Russian officers should be posted to Nato headquarters and witness the planning of Nato operations at every level to overcome Russian fears about Nato expansion.

But yesterday, many of his Russian military audience and the Russian Foreign Ministry - who are the people who really count - remained sceptical.

Mr Portillo was on a two-day visit to Russia in which he met his Russian opposite number, General Igor Rodionov, President Yeltsin's Chief of Staff, Anatoly Chubais, and Russia's Foreign Minister, Yevgeny Primakov.

Mr Primakov, a long-standing opponent of Nato enlargement, was very specific about areas where Nato and Russia might overcome their differences, but one of them was an insistence that both sides agree a non-agression pact.

The Nato leadership in Brussels is most reluctant to sign a non-aggression pact certainly by that name, partly because they do not have an illustrious history and partly because that would imply there had been earlier aggressive intentions.

On Tuesday, General Rodionov said he had been convinced that Nato was not ag- gressive or a threat to Russia, but that he had millions of people to convince.

Yesterday, Mr Portillo met some of them - 300 senior officers, students and staff at the General Staff Academy, the octagonal, spacecraft-like building on the edge of Moscow, which trains the elite of the Rus- sian armed forces, plus officers from former Soviet states and their allies, for top jobs.

He got an unexpectedly rough ride. One asked why, if Nato was now keeping the peace in Bosnia, it could not help Russia in its peace-keeping operations in the Commonwealth of Independent States - Russia's "near abroad".

Mr Portillo appeared to misunderstand, thinking he was referring to the internal affairs of Russia itself.

An admiral, unaccustomed to civilian defence ministers, asked what qualifications Mr Portillo had to lecture them on military matters.

Mr Portillo outlined the dangers in a new and in some ways more chaotic world.

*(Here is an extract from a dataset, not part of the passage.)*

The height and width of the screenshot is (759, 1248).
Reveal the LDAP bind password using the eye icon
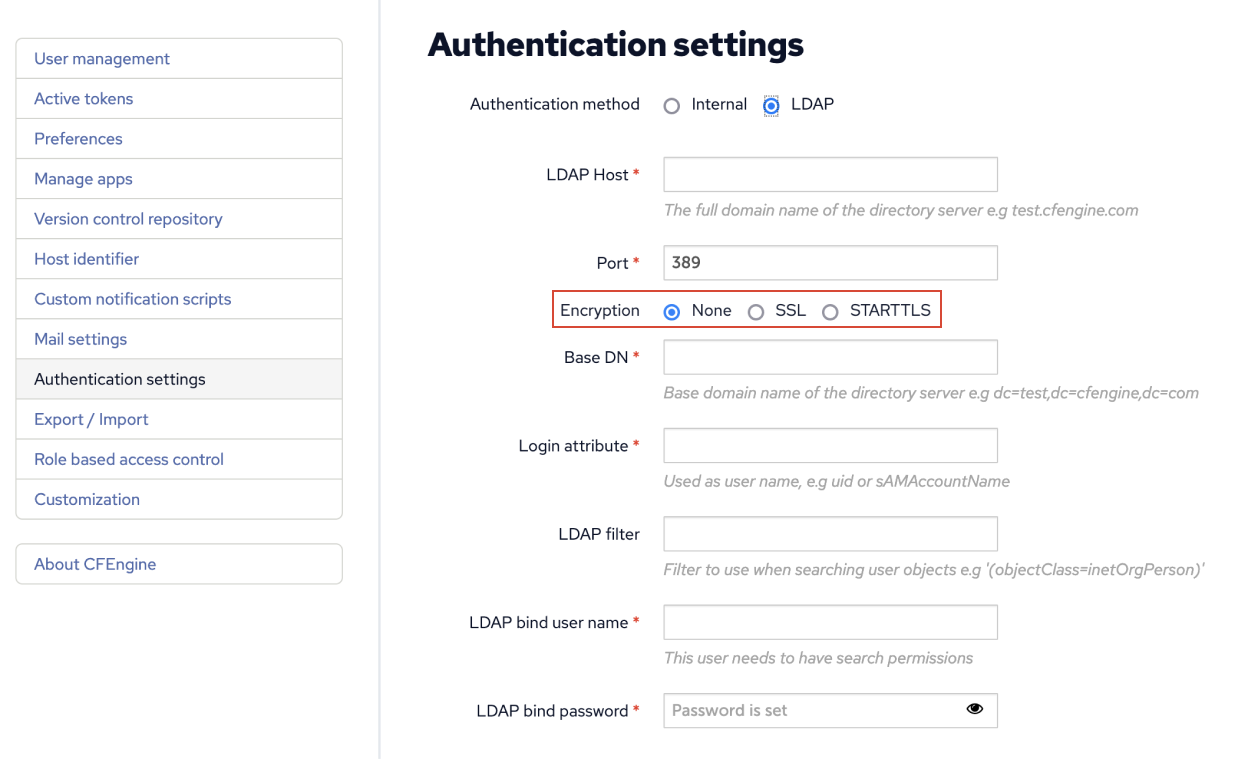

He said that 20 countries now possess ballistic missiles and that some European countries, including Russia, which he stressed would be part of any European security system, already lie within range of ballistic missiles fired by Third World countries.

Were North Korea to export its more advanced systems, other nations could be at risk, a point probably not lost on three North Korean officers in dark green uniforms sitting in the audience.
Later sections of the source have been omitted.